We now have social engineering at our national parks.
When I read the headline to this thread, I thought it was one of those semi-satire links.
After visiting there, I would tell any tour guide to STFU. If ever there was a place so beautiful it defied description, it was Yosemite. I went there to make photos in the manner of Ansel Adams. It is hard NOT to take a good photo there-— morning noon and night.
The women in the article obviously have never met Shelton Johnson.
http://www.pbs.org/nationalparks/people/nps/johnson/
“And I can’t not think of the other kids, just like me in Detroit, Oakland, Watts, Anacostia today. How do I get them here? How do I let them know about the buffalo soldier history, to let them know that we, too, have a place here?”-Shelton Johnson
Shelton Johnson dreamed of mountains as a boy, living in inner city Detroit. He had never been to a mountain range in the United States and his only experiences with nature and wildlife came through television and movie screens.
Enrolled in an MFA program at the University of Michigan, Shelton applied to be a seasonal worker at Yellowstone, thinking the park would provide a quiet place to work on his writing. “I got off a bus in Gardiner, Montana,” Shelton remembers, “right outside the north entrance....And as I was stepping down onto the ground, there was a bison a 2,000-pound animal walking by. There was no one else around and the bison was just strolling by! I looked up at the driver and I said, ‘Does this happen all the time?’ And he looked at me and said, ‘All the time.’ And I said to myself, ‘I have arrived.’”
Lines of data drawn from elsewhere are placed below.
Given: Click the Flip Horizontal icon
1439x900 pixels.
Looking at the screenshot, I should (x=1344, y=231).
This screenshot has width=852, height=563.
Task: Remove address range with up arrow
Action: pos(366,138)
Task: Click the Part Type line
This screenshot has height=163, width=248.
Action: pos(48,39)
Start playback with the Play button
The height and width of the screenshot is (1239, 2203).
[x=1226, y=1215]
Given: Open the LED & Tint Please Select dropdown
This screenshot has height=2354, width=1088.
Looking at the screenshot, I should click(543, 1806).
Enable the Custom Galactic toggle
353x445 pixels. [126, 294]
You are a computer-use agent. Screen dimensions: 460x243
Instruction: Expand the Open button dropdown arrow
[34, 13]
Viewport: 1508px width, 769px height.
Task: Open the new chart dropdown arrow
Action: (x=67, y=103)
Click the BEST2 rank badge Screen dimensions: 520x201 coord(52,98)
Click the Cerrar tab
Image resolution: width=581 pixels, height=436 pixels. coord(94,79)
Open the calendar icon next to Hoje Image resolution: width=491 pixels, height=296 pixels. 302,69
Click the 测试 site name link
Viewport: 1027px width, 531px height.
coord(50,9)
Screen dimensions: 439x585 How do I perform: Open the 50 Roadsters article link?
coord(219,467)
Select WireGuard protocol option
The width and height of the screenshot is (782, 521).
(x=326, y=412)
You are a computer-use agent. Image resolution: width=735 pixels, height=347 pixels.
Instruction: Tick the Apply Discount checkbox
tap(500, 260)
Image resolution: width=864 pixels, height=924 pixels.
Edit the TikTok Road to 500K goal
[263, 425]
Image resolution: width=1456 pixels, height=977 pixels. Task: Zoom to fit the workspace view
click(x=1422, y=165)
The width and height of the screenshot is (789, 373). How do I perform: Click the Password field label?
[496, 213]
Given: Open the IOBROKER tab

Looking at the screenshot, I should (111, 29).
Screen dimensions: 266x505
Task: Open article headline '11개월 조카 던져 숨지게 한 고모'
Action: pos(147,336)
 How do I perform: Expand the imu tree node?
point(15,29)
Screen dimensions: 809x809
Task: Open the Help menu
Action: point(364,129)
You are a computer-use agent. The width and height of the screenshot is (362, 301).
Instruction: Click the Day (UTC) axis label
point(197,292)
Shelton Johnson dressed as a Buffalo Soldier, Yosemite National Park
Shelton has been working in national parks ever since, spending time in Yellowstone, Great Basin, and as an interpreter at Fort Dupont Park in the Anacostia section of Washington, DC. There, he met students like himself and his friends who had grown up in Detroit tough inner-city black kids whose understanding of nature was about as distant as Mars. “That’s when I first made the resolution that I had to figure out how to connect these kids with nature, to get them to have a nature experience.”
Thank God you’re not running the National Parks. People go to Disney to see the man-made crap, so you pay to create the man-made crap, and for the employees to take care of you. The National Parks could be free. Their costs are “environmental management,” which are not benefits to the people who go there. The parks which draw a crowd (acadia, Yellowstone, Yosemite, Skyline Drive, etc.) easily cover costs; the fees pay for bullying people out of their land so unwanted parks can prevent mining (Grand Staircase, etc.).
There may be some benefit to preserving as national parks certain parks which don’t draw the crowds (Denali, etc.), but why should those costs be borne by the people who are already supporting other parks? That would have the perverse effect of reducing the demand for those parks.
Now, if you’re asking whether you could wring some extra profit by raising prices instead of turning people away because there’s no room, you’d have a case, if there truly was no room. But mostly, that happens because the park won’t allow increased accomodation, not because the parks are too full. But there’s certainly an argument for preserving the parks by not allowing over-development.
“Apparently, unless blacks are mentioned more by the guides, theres gonna be some kind of taxpayer revolt.”
The tour guide at Arlington National Cemetary gave the impression that no white person ever served in the US military.
“...And here is the grave of the first black soldier to fold his socks...”
I guess it would be too much trouble for them to crack a book open and do a little research. I mean with the internet it’s so much trouble to find out anything, we have to have a “guide” tell us what we could’ve found out on our own. This story smells of fabrication or collaboration.
Diversity is where nations go to die.